■ TASK INSTRUCTIONS ■
Your answer should be an exact copy of the data.

※

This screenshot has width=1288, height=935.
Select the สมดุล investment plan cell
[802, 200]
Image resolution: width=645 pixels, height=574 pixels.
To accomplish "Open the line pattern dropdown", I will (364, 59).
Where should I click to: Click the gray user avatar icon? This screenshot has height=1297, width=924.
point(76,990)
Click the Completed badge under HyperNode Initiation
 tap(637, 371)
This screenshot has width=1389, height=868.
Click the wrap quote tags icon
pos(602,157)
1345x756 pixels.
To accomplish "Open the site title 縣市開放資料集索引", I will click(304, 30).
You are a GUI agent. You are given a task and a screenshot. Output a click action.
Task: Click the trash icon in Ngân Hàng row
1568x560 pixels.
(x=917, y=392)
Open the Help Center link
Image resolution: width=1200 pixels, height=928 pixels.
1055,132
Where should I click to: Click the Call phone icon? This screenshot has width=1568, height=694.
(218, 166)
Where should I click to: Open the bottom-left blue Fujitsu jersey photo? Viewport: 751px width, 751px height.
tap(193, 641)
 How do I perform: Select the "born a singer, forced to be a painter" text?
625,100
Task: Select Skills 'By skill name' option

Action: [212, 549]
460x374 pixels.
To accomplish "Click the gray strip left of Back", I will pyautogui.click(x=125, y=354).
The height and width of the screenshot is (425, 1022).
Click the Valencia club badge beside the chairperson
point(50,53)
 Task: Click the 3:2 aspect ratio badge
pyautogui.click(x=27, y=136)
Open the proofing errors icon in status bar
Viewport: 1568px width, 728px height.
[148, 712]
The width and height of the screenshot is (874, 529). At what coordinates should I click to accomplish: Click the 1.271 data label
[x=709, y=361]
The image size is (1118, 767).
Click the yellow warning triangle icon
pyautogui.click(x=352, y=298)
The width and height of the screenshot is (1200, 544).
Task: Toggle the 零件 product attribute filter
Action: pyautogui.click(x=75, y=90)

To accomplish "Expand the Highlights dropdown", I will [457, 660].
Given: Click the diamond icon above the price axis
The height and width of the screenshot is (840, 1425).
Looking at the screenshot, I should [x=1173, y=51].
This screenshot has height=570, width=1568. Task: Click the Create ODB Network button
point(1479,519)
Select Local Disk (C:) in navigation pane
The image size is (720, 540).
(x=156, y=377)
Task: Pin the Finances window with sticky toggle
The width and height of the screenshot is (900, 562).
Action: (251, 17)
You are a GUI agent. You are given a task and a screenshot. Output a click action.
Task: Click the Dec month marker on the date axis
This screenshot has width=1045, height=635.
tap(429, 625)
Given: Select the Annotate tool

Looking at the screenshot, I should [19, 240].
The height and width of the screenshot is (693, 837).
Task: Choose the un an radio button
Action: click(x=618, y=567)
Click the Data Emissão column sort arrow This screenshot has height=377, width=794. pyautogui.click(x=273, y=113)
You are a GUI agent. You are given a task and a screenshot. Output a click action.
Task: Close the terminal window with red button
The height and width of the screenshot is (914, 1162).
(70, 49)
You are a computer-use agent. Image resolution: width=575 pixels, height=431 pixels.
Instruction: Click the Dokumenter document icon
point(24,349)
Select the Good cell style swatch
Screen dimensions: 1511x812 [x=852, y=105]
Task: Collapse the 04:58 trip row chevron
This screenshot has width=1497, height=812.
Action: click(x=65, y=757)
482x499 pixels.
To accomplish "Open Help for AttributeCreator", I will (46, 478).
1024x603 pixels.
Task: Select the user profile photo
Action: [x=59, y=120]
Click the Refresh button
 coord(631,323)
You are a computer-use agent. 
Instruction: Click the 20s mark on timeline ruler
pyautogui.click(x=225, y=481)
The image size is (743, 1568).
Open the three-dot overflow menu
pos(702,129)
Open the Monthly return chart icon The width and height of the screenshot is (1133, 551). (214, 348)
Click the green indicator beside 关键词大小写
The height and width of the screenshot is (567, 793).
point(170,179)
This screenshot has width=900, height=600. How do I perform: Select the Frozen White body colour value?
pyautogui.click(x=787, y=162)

※

■ OUTPUT FOR THIS EXERCISE ■
This screenshot has width=1288, height=935.
Select the สมดุล investment plan cell
[802, 200]
Image resolution: width=645 pixels, height=574 pixels.
To accomplish "Open the line pattern dropdown", I will (364, 59).
Where should I click to: Click the gray user avatar icon? This screenshot has height=1297, width=924.
point(76,990)
Click the Completed badge under HyperNode Initiation
 tap(637, 371)
This screenshot has width=1389, height=868.
Click the wrap quote tags icon
pos(602,157)
1345x756 pixels.
To accomplish "Open the site title 縣市開放資料集索引", I will click(304, 30).
You are a GUI agent. You are given a task and a screenshot. Output a click action.
Task: Click the trash icon in Ngân Hàng row
1568x560 pixels.
(x=917, y=392)
Open the Help Center link
Image resolution: width=1200 pixels, height=928 pixels.
1055,132
Where should I click to: Click the Call phone icon? This screenshot has width=1568, height=694.
(218, 166)
Where should I click to: Open the bottom-left blue Fujitsu jersey photo? Viewport: 751px width, 751px height.
tap(193, 641)
 How do I perform: Select the "born a singer, forced to be a painter" text?
625,100
Task: Select Skills 'By skill name' option

Action: [212, 549]
460x374 pixels.
To accomplish "Click the gray strip left of Back", I will pyautogui.click(x=125, y=354).
The height and width of the screenshot is (425, 1022).
Click the Valencia club badge beside the chairperson
point(50,53)
 Task: Click the 3:2 aspect ratio badge
pyautogui.click(x=27, y=136)
Open the proofing errors icon in status bar
Viewport: 1568px width, 728px height.
[148, 712]
The width and height of the screenshot is (874, 529). At what coordinates should I click to accomplish: Click the 1.271 data label
[x=709, y=361]
The image size is (1118, 767).
Click the yellow warning triangle icon
pyautogui.click(x=352, y=298)
The width and height of the screenshot is (1200, 544).
Task: Toggle the 零件 product attribute filter
Action: pyautogui.click(x=75, y=90)

To accomplish "Expand the Highlights dropdown", I will [457, 660].
Given: Click the diamond icon above the price axis
The height and width of the screenshot is (840, 1425).
Looking at the screenshot, I should [x=1173, y=51].
This screenshot has height=570, width=1568. Task: Click the Create ODB Network button
point(1479,519)
Select Local Disk (C:) in navigation pane
The image size is (720, 540).
(x=156, y=377)
Task: Pin the Finances window with sticky toggle
The width and height of the screenshot is (900, 562).
Action: (251, 17)
You are a GUI agent. You are given a task and a screenshot. Output a click action.
Task: Click the Dec month marker on the date axis
This screenshot has width=1045, height=635.
tap(429, 625)
Given: Select the Annotate tool

Looking at the screenshot, I should [19, 240].
The height and width of the screenshot is (693, 837).
Task: Choose the un an radio button
Action: click(x=618, y=567)
Click the Data Emissão column sort arrow This screenshot has height=377, width=794. pyautogui.click(x=273, y=113)
You are a GUI agent. You are given a task and a screenshot. Output a click action.
Task: Close the terminal window with red button
The height and width of the screenshot is (914, 1162).
(70, 49)
You are a computer-use agent. Image resolution: width=575 pixels, height=431 pixels.
Instruction: Click the Dokumenter document icon
point(24,349)
Select the Good cell style swatch
Screen dimensions: 1511x812 [x=852, y=105]
Task: Collapse the 04:58 trip row chevron
This screenshot has width=1497, height=812.
Action: click(x=65, y=757)
482x499 pixels.
To accomplish "Open Help for AttributeCreator", I will (46, 478).
1024x603 pixels.
Task: Select the user profile photo
Action: [x=59, y=120]
Click the Refresh button
 coord(631,323)
You are a computer-use agent. 
Instruction: Click the 20s mark on timeline ruler
pyautogui.click(x=225, y=481)
The image size is (743, 1568).
Open the three-dot overflow menu
pos(702,129)
Open the Monthly return chart icon The width and height of the screenshot is (1133, 551). (214, 348)
Click the green indicator beside 关键词大小写
The height and width of the screenshot is (567, 793).
point(170,179)
This screenshot has width=900, height=600. How do I perform: Select the Frozen White body colour value?
pyautogui.click(x=787, y=162)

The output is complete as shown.